The simplest form /placedungeon [dungeon type] places the specified dungeon at the player's cursor:

/placedungeon evilfortress

One can also specify world coordinates in 'X,Y' as an additional parameter in /placedungeon [dungeon type] [X],[Y]:

/placedungeon evilfortress 1280,1000

Mechanics

Dungeons in Starbound consist of one or more anchor pieces, and optional connector pieces. When the /placedungeon command is invoked, one of the anchor pieces is randomly chosen and placed with its top-left corner at the point specified by the command. Then, any viable connector pieces are randomly selected and placed according to the rules of the dungeon, until no more can be placed.

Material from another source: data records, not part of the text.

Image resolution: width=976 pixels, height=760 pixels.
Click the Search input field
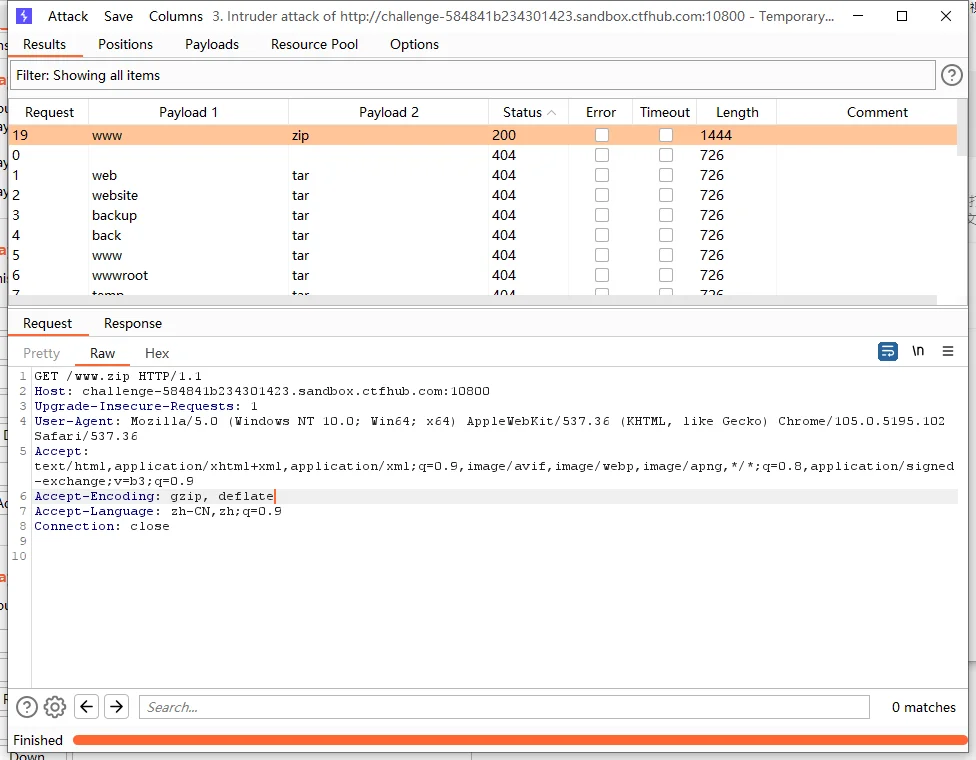point(504,707)
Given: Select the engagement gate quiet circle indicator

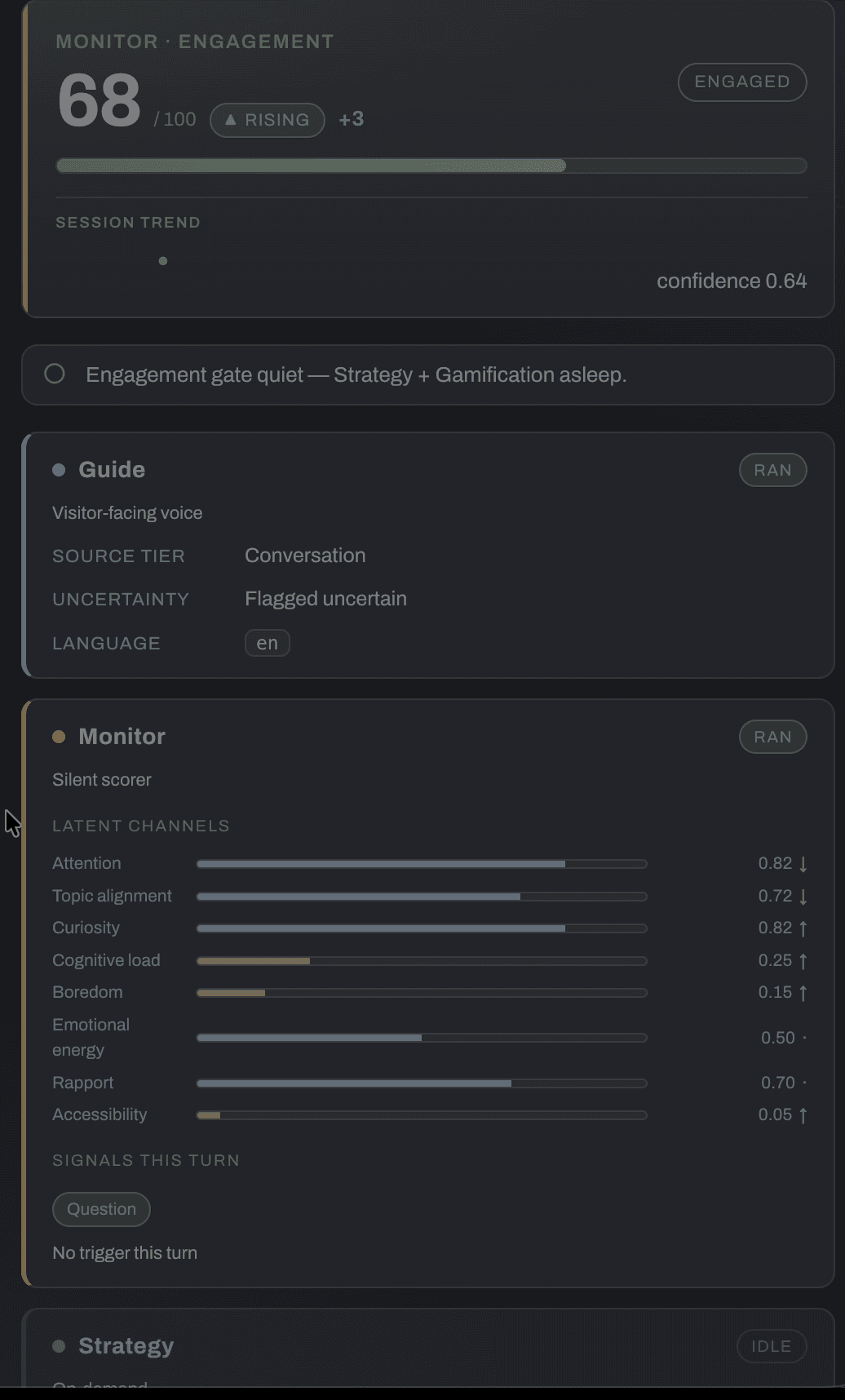Looking at the screenshot, I should click(55, 374).
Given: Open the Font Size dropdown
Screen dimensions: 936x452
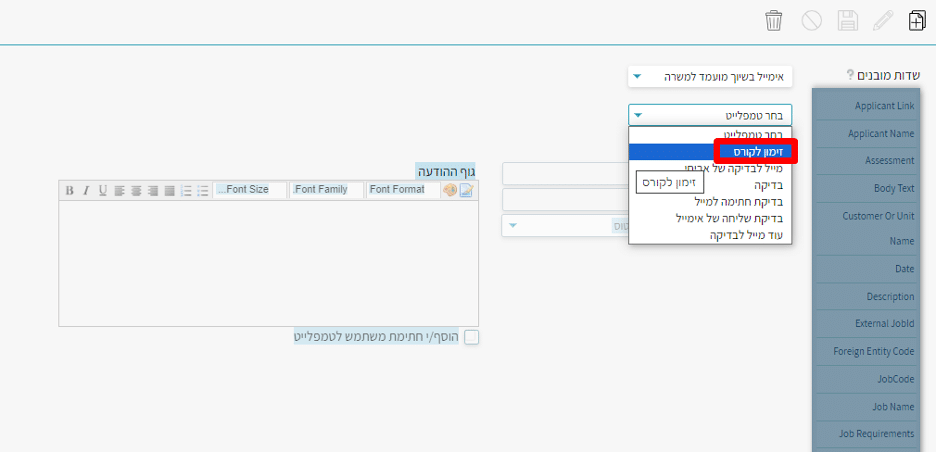Looking at the screenshot, I should (249, 190).
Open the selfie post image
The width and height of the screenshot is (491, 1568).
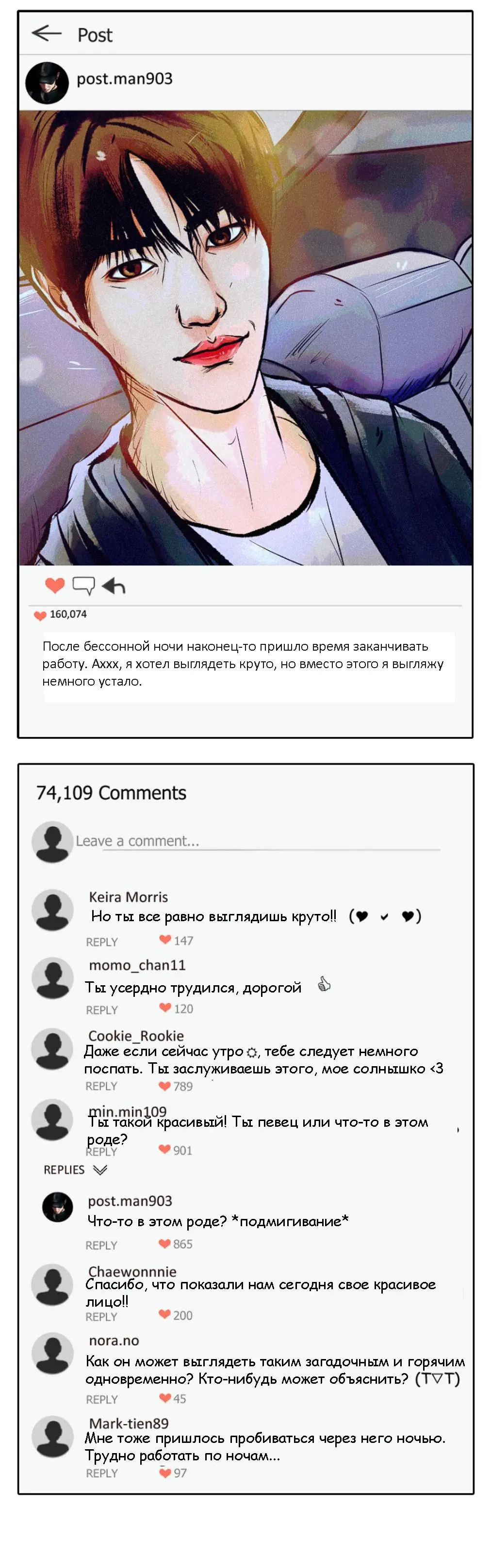[x=246, y=338]
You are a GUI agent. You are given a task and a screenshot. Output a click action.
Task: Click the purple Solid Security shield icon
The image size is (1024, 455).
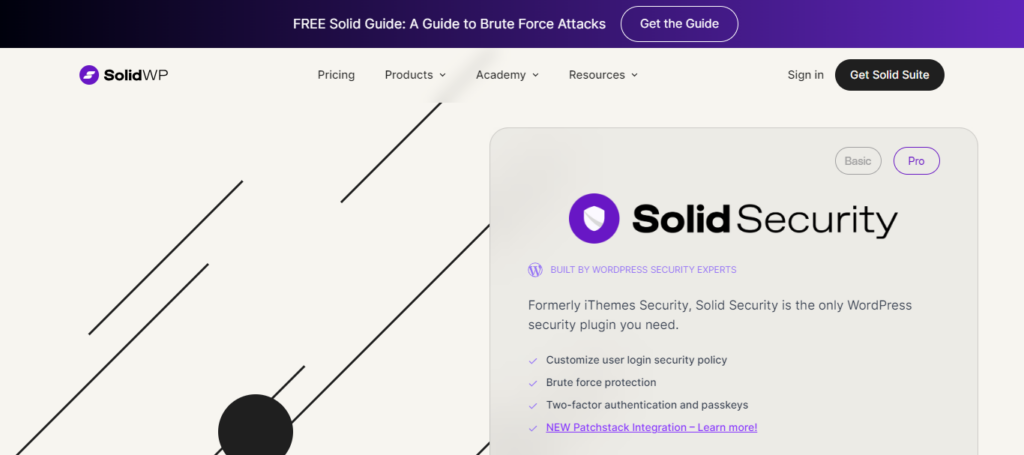pyautogui.click(x=594, y=219)
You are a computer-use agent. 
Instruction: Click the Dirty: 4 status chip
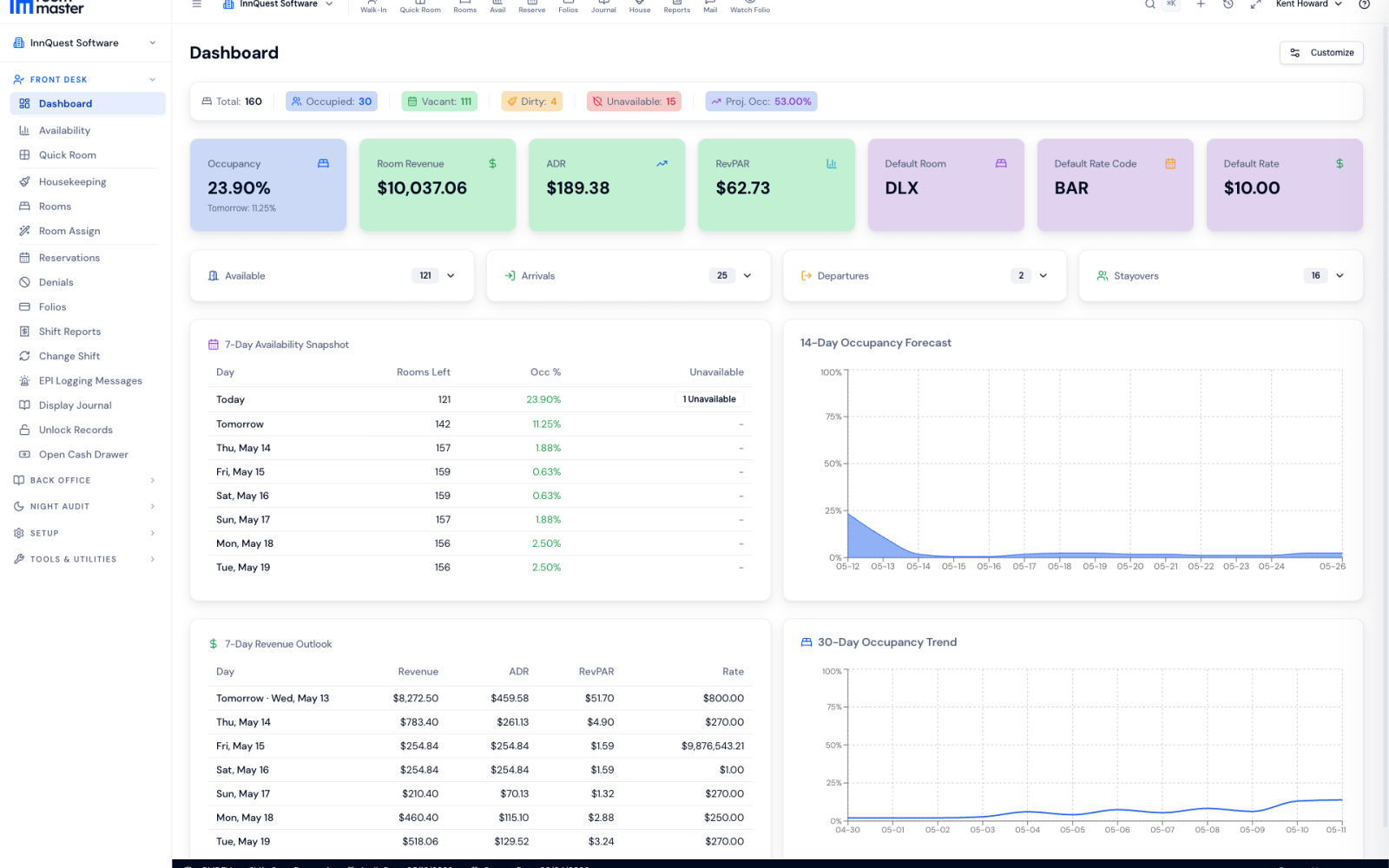coord(532,102)
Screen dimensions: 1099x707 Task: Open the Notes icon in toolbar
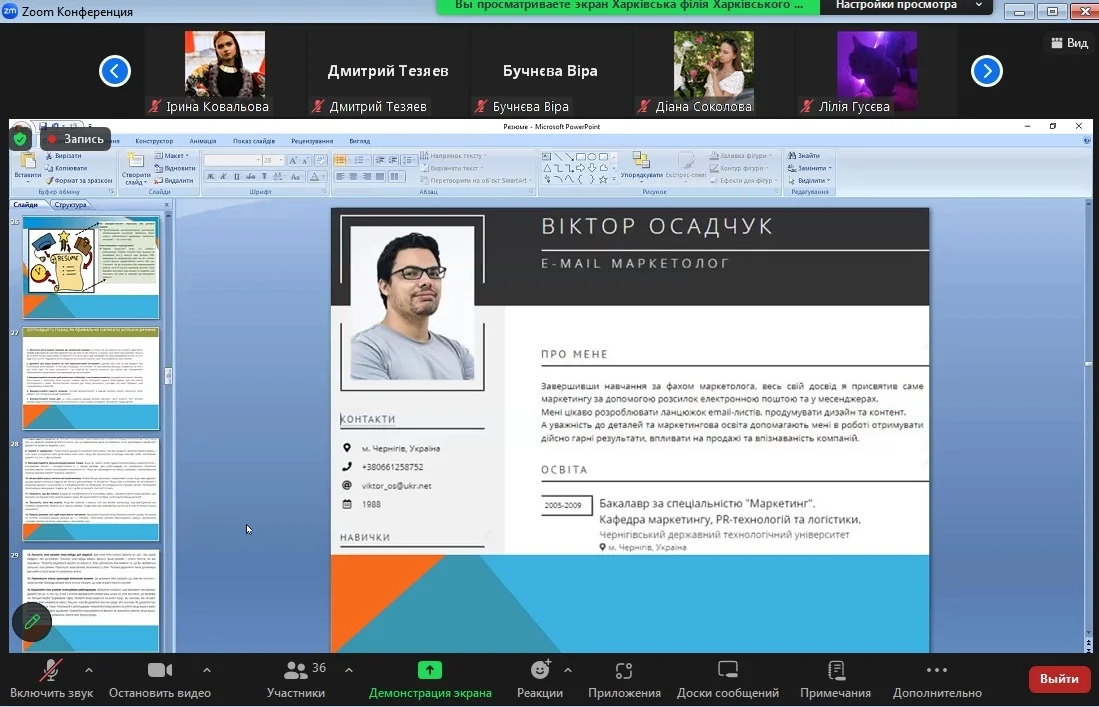pos(836,670)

Unlike natural (random) generation, the /placedungeon command does not require any anchor rules to be obeyed. It will unconditionally place a dungeon at the specified location, even if that location is nonsensical, e.g., floating in mid-air. This will instantly destroy any existing blocks or objects in the way of the new dungeon.

Dangers

It will permanently alter the world, and likely produces unwanted effects:

  • Any preexisting blocks or objects in the path of the new dungeon will be destroyed instantly, including player homebase.
  • Natural generation uses C++ functions to flatten terrain before placing a dungeon. The command won't use these functions, so the terrain around the placed dungeon may be nonsensical or very ugly.
  • Any preexisting players, vehicles, monsters and NPCs will continue to exist where they were, but may become trapped behind foreground blocks of the new dungeon. This also means that pre-existing hostile monsters may find themselves in a room full of tasty helpless villagers.
  • Unlike natural placement, the command does not allow the specification of the dungeonid. All dungeons spawned with the command will have dungeonid 1. Given that dungeonid is used to specify air, gravity, and shielding, a dungeon spawned with the command may not have the correct values for these settings, when compared with a naturally-generated dungeon of the same type.
  • Some dungeons, meant only for specific places, have special blocks. When these dungeons are spawned outside of their intended locations, these blocks may adversely affect the world. For example, underwater dungeons have blocks that spawn infinite water, which will flood land if placed outside an ocean. Likewise, many space dungeons are surrounded by special blocks that are shielded and zero-gravity, and will not play nicely if placed in a terrestrial world.
  • Some dungeons, such as space encounters, have objects that are intended to be unique in a world. Spawning two of these dungeons into the same world will corrupt the world permanently and crash.